La misura precisa di potenziali elettrochimici delle strutture “IRfree” è oggi facilmente ottenibile grazie all’uso di sonde e di piastrine o “coupons” che, grazie alla loro configurazione, riescono a rendere trascurabili i contributi di caduta ohmica nel terreno.
Fino ad ora si è parlato esclusivamente di interferenze da corrente continua, esistono comunque fenomeni di interferenza elettrica da corrente alternata che possono essere più difficili da identificare ed estremamente pericolosi dal punto di vista della corrosione. Tali fenomeni saranno oggetto di un approfondimento specifico che sarà sviluppato in un futuro articolo.
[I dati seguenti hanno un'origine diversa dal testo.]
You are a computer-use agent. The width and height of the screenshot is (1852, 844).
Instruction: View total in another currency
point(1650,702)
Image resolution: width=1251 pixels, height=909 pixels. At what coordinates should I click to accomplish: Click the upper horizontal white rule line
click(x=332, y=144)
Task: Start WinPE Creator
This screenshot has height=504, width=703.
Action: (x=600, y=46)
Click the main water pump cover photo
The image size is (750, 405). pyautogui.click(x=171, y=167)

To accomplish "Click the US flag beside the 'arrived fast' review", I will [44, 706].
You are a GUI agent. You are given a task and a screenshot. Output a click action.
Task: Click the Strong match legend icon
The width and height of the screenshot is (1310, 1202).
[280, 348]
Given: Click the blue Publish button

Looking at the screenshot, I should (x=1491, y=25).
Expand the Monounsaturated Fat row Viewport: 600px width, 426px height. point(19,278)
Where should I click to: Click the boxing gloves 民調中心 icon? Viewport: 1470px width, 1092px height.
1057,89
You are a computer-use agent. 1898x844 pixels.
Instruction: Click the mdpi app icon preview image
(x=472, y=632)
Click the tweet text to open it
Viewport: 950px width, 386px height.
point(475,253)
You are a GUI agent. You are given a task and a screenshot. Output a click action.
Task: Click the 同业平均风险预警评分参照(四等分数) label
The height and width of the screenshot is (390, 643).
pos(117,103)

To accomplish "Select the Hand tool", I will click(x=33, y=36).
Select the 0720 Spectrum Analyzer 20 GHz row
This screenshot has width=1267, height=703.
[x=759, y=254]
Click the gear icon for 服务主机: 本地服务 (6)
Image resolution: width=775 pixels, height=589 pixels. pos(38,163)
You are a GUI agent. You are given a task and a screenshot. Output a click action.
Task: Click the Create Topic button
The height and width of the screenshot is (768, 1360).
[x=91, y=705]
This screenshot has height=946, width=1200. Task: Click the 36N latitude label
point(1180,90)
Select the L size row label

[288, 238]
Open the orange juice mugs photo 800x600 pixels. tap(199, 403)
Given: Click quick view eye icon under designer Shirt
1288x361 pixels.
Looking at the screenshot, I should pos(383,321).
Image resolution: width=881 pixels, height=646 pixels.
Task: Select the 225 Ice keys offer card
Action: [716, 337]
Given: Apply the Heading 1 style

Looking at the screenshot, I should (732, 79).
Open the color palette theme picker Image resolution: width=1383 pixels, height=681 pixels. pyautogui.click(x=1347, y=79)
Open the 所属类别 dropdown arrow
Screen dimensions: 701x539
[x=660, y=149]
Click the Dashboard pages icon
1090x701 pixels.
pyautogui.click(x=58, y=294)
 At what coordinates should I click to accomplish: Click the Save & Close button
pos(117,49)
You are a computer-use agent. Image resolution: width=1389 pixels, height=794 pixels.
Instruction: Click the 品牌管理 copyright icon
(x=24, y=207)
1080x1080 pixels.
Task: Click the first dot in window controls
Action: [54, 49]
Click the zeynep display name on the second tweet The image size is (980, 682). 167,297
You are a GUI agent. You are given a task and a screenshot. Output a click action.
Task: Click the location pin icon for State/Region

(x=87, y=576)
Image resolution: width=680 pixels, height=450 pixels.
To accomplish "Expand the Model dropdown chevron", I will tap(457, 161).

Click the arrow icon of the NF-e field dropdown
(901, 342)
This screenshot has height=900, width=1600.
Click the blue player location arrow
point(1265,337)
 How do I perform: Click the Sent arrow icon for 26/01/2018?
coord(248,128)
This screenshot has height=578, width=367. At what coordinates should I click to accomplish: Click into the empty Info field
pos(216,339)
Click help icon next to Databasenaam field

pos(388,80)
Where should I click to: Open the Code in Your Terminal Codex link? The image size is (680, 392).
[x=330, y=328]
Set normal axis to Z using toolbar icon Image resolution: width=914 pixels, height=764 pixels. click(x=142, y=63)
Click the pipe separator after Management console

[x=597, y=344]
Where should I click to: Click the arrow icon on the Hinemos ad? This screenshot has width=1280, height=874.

A livello internazionale la normativa di riferimento per la gestione delle interferenze elettriche è la norma ISO 15589-1: “Petroleum and natural gas industries — Cathodic protection of pipeline transportation systems — Part 1: On-land pipelines”, nella sua ultima edizione del 2015. A livello nazionale il riferimento normativo è la norma UNI 11094: “Protezione catodica di strutture metalliche interrate – Criteri generali per l’attuazione, le verifiche e i controlli ad integrazione della UNI EN 12954 anche in presenza di correnti disperse”.
Il contrasto alla corrosione da interferenza elettrica è parte del programma dei corsi di formazione e certificazione UNI EN 15257 organizzati da APCE ogni anno.